Violencia revolucionaria y crisis de las élites

Hay dos figuras del escenario político español que en estos momentos inician su declive, no solo por agotamiento de una trayectoria curricular que no incluye demasiada substancia, sino también por culpa de vicios estructurales y limitaciones de la estrategia con la que hace años comenzaron a abrirse camino hacia el poder. No por casualidad la crisis catalana ha sido el detonante de la implosión: Pablo Iglesias se ve incapaz de superar el desgaste producido por la intervención activa de una rama local de su movimiento antisistema en el proceso independentista catalán. De Ada Colau, cuya implicación en la logística del referéndum ilegal del 1-O es sobradamente conocida, no se podía decir nada al faltar pruebas sólidas. Pero ahora acaba de aparecer en los informes de la Guardia Civil el nombre de algunos de sus colaboradores, y eso reduce enormemente la capacidad de la alcaldesa de Barcelona para practicar el deporte que más le gusta: nadar entre dos aguas. Lo único que faltaba era un muñeco asesino saliendo por la alcantarilla, ávido de sangre, con una barra de hierro en las manos y dispuesto a reventar la cabeza al primero que le salga al paso.

¿Le puede pasar esto a cualquiera? En materia de corrupción, mal que nos pese, sigue habiendo formas y ese toque de corrección facultativa que apunta al discreto encanto de la burguesía franquista. No me imagino a Eduardo Zaplana salpicado por la sangre de un crimen explícito. Como mucho, le afectarían algún chanchullo con efectos retardados de la Gürtel, o la picardía de un primo segundo que abrió un chiringuito en la playa sin tener los permisos en orden. José Blanco, politicastro de taberna que hizo serios esfuerzos por huir de la mediocridad y convertirse en un ministro de Fomento como Dios manda, se vio involucrado contra su voluntad en un caso de gasolineras y puticlubs. Pero lo del caso del okupa chileno Rodrigo Lanza son ya palabras mayores: un crimen de lesa majestad, con cuerpo del delito, materia gris derramada por el suelo, premeditación y alevosía, crueldad innecesaria, antecedentes delictivos, incompetencia judicial y todo el reporterismo sensacionalista patrio a pie de calle para tomar nota. Tales cosas al final se pagan, incluso en un país tan complaciente con la cobardía moral como el nuestro.

Material de origen:
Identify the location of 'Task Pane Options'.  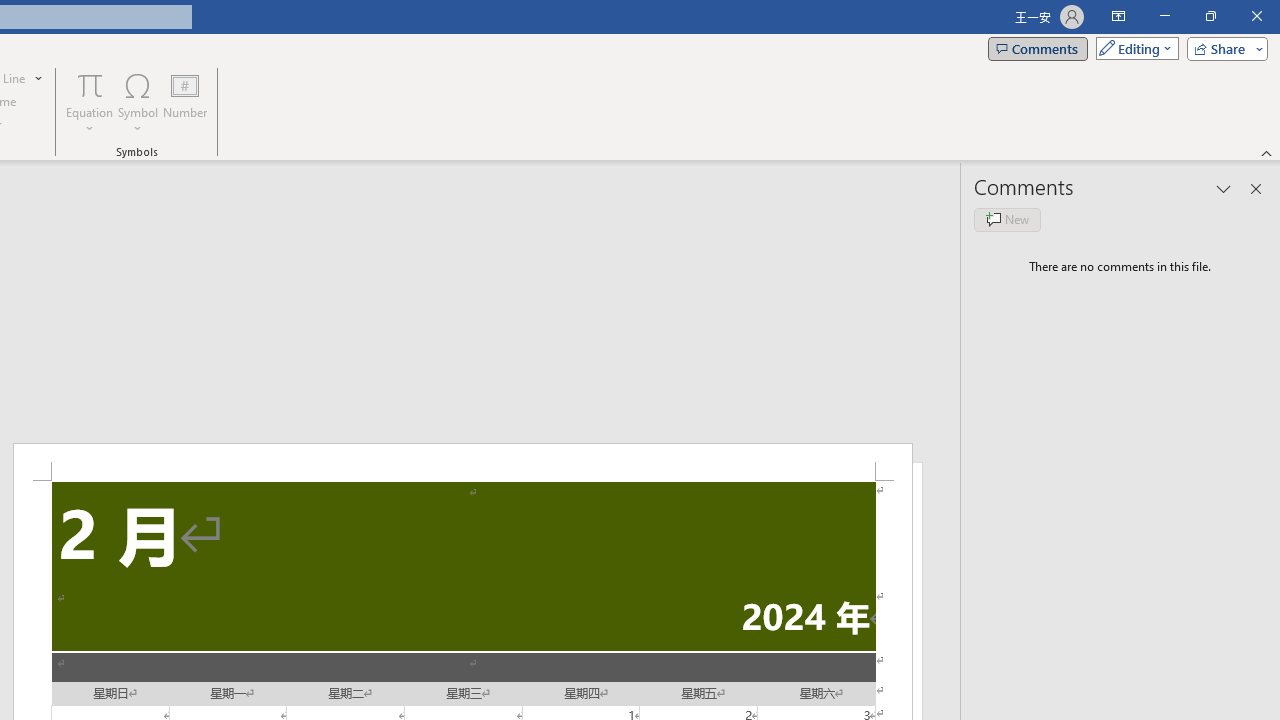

Qué se pide: Continúa el artículo sobre la violencia revolucionaria y la crisis de las élites en España a partir de su última frase. El material no guarda relación alguna con el artículo.

Resultado:
Este tipo de incidentes no son de recibo en el entorno burgués típico del Régimen del 78, con sus concejales de urbanismo, sus notarios y sus redes de amiguetes. Por el contrario, son consecuencia de un ambiente y una subcultura urbana en la que la violencia física es moneda de uso común: cuchilladas, quema de contenedores, lanzamiento de piedras y bloques de cementos, batallas campales en los rellanos de las escaleras y agresiones con barra de acero a un jubilado con tirantes rojigualdas recién apeado de una moto. Ada Colau es una activista que se ha abierto camino hasta las altas esferas del poder a base de pegar patadas a las puertas. Pablo Iglesias hizo en su tiempo llamamientos explícitos a la violencia revolucionaria. De aquellos polvos, estos lodos. Demasiadas lecturas mal digeridas sobre las andanzas de Lenin en su camino desde la estación de Finlandia hasta la sala de reuniones del Politburó. Amigos incómodos, sombras del pasado, historias que nos gustaría olvidar, pero que permanecen ahí, empañando nuestra imagen política y que recuerdan constantemente a la ciudadanía quiénes somos, de dónde venimos y con quién nos hemos estado codeando.

Colegueos incómodos que se asumieron en el calor de la lucha, y en circunstancias que hacían imposible prever cuáles serían las implicaciones. Entonces debió parecer como que estábamos dentro de una película de Mad Max: unos se creían Mel Gibson y otras se postureaban siguiendo el modelo de Tina Turner, sin darse cuenta de que a lo más que podían aspirar era a parecerse a alguno de esos mediocres faranduleros españoles que ni siquiera saben hablar, viven de subvenciones públicas y jamás han disparado un arma de fuego, mucho menos en cacerías con el ministro. Años más tarde, cuando se vislumbra la posibilidad de integrarse en el cómodo y bien retribuido entorno laboral del Establecimiento, salen los zombies del sótano y te chafan el plan. Qué injusta es la vida, ¿verdad? Al final, resulta imposible luchar contra fenómenos que se derivan fatalmente de unas condiciones materiales de base. Lo dijo Marx hace siglo y medio. Es la lógica del sistema.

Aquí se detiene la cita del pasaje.